In creating Longmire, Johnson decided he didn’t want some superman or James Bond type. Bond can kill a man with a pencil in the blink of an eye then race away in a fancy sports tech car, with still-perfect hair, in the flying wind.
What Johnson wanted was someone real, someone down to earth. Someone anyone could relate to. Someone with flaws, like the rest of us.
Longmire has that in plenty. He’s overweight, he’s depressed, and he’s getting older every day. But he’s still crawling out of bed every day to fight the good fight, just like millions of Americans every day, and when he gets knocked down in the arena of life, he stands back up to go at it again.
“I’m really kind of proud of Walt,” Johnson said. “He exemplifies an awful lot of the traits and character that I think we as Western Americans feel really strongly about. This award, I assume is somewhat for that, so that makes me feel pretty good.

Cue The Owen Wister Episode
Now that Johnson has won the Owen Wister award, he knows he needs to start thinking about a suitable literary reference for a future book. He can readily do that because of another of Walt’s endearing qualities. He’s a reader.
“So, I love constantly having the literary references in the course of the books,” Johnson said. “And obviously I’m gonna have to do something with Owen Wister now.”
Literary references are just another part of Johnson’s secret formula, to have as much fun as possible with his books.
Take the book he’s writing now, which he’s given the working title, “The Brothers McCay.”
“It was time for me to do something of a Gothic, kind of a red-meat mystery novel,” Johnson said. “So, I got started on that and then, at the same time, I was reading Dostoyevsky’s Brothers of Karamazov, and I thought, you know, it would be interesting to have this kind of like follow a bit of ‘The Brothers Karamazov.’”
Johnson doesn’t know if “The Brothers McKay” working title will survive the publishing process. Working titles are, after all, just that.
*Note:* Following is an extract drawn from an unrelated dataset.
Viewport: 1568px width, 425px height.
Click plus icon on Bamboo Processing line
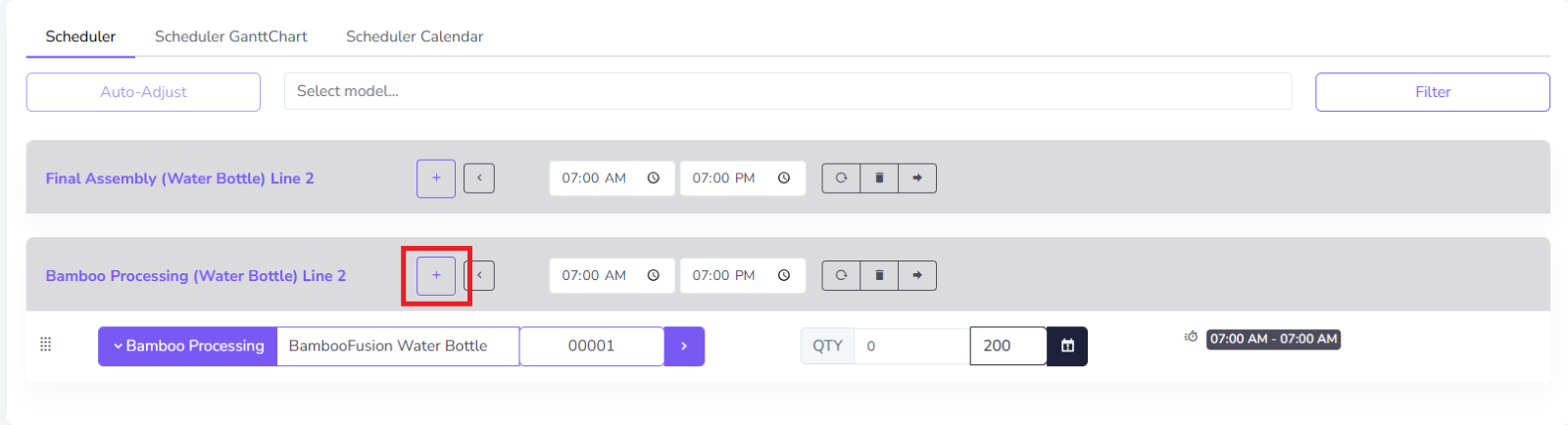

They’re something to help build cohesion while a writer is creating something of his ideas. The final title, though, is selected to best market and sell a finished work.
Regardless of what the ultimate title is, though, rest assured that Johnson is definitely having fun writing his latest book.
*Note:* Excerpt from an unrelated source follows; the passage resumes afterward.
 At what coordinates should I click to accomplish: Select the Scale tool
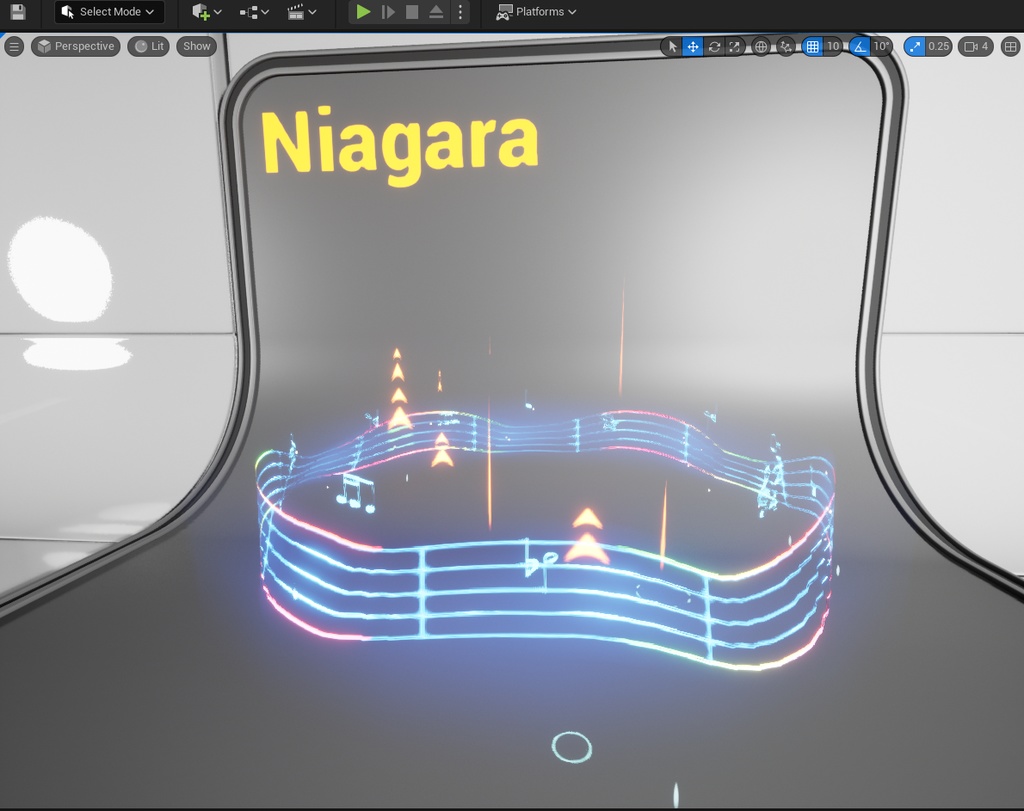735,46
“’The Brothers Karamazov” is one of the great works of literature in the world, but it’s also one of the worst mysteries ever written,” Johnson said. “Because if you read the book and you don’t know who killed the old man in the first two chapters, you’re a moron. Like you really need to go back and look at your cred on reading mystery novels.”
But some historians have discovered information suggesting that Dostoyevsky’s book was to have been a trilogy, and so, perhaps, things were not as obvious as they seemed.
“He died before he got the chance to write the other two books,” Johnson said. “And so, the person that is put forward as the possible murderer might not be the murderer. I’m kind of playing with that one now.”